Stored items
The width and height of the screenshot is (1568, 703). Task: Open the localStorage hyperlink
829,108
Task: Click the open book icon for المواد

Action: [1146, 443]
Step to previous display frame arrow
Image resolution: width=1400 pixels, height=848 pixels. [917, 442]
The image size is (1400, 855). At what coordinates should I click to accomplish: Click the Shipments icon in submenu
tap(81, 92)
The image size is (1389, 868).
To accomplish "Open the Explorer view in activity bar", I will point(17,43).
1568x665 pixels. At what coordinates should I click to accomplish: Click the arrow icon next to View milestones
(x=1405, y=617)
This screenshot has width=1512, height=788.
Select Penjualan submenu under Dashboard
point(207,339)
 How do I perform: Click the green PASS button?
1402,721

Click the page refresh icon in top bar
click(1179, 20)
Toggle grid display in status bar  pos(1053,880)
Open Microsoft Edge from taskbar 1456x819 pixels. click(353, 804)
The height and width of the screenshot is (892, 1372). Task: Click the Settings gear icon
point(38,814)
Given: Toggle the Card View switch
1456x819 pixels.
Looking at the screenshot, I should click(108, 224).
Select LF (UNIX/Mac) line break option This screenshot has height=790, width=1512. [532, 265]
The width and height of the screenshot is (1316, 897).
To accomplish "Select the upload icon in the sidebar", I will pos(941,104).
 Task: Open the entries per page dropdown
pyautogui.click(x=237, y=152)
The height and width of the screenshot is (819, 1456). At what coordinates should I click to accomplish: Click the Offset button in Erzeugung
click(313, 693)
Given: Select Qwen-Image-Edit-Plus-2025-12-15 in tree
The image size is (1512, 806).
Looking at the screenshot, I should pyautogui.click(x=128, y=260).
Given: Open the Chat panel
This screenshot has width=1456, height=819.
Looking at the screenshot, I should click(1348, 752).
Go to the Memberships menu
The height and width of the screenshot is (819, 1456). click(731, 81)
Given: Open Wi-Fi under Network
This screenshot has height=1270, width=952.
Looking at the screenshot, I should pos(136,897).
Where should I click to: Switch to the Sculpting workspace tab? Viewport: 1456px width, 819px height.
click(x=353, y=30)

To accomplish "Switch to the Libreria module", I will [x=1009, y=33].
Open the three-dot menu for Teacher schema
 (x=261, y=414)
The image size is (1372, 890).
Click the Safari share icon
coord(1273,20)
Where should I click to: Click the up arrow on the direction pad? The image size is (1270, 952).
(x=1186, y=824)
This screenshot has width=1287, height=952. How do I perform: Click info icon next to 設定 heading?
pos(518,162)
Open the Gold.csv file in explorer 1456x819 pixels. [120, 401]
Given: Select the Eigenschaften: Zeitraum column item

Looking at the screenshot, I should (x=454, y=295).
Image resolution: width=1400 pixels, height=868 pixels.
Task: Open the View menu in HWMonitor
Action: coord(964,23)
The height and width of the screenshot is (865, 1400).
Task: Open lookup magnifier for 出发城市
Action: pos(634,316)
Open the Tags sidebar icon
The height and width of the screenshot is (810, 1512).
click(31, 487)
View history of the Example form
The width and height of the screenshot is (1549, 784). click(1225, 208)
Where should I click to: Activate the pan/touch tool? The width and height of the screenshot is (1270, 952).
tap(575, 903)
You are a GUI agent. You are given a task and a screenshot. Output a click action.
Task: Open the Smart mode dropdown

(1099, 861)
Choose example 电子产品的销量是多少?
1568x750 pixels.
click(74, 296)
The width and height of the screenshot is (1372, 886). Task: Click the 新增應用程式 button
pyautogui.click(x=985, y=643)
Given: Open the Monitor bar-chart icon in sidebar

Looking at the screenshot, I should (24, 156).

*Problem statement*. Print again the lines of the entries above that fall between the line holding "Task: Click the open book icon for المواد" and the line holding "Given: Open the Chat panel", inclusive, exactly as they stand.

*Answer to this problem*.
Task: Click the open book icon for المواد

Action: [1146, 443]
Step to previous display frame arrow
Image resolution: width=1400 pixels, height=848 pixels. [917, 442]
The image size is (1400, 855). At what coordinates should I click to accomplish: Click the Shipments icon in submenu
tap(81, 92)
The image size is (1389, 868).
To accomplish "Open the Explorer view in activity bar", I will point(17,43).
1568x665 pixels. At what coordinates should I click to accomplish: Click the arrow icon next to View milestones
(x=1405, y=617)
This screenshot has width=1512, height=788.
Select Penjualan submenu under Dashboard
point(207,339)
 How do I perform: Click the green PASS button?
1402,721

Click the page refresh icon in top bar
click(1179, 20)
Toggle grid display in status bar  pos(1053,880)
Open Microsoft Edge from taskbar 1456x819 pixels. click(353, 804)
The height and width of the screenshot is (892, 1372). Task: Click the Settings gear icon
point(38,814)
Given: Toggle the Card View switch
1456x819 pixels.
Looking at the screenshot, I should click(108, 224).
Select LF (UNIX/Mac) line break option This screenshot has height=790, width=1512. [532, 265]
The width and height of the screenshot is (1316, 897).
To accomplish "Select the upload icon in the sidebar", I will pos(941,104).
 Task: Open the entries per page dropdown
pyautogui.click(x=237, y=152)
The height and width of the screenshot is (819, 1456). At what coordinates should I click to accomplish: Click the Offset button in Erzeugung
click(313, 693)
Given: Select Qwen-Image-Edit-Plus-2025-12-15 in tree
The image size is (1512, 806).
Looking at the screenshot, I should pyautogui.click(x=128, y=260).
Given: Open the Chat panel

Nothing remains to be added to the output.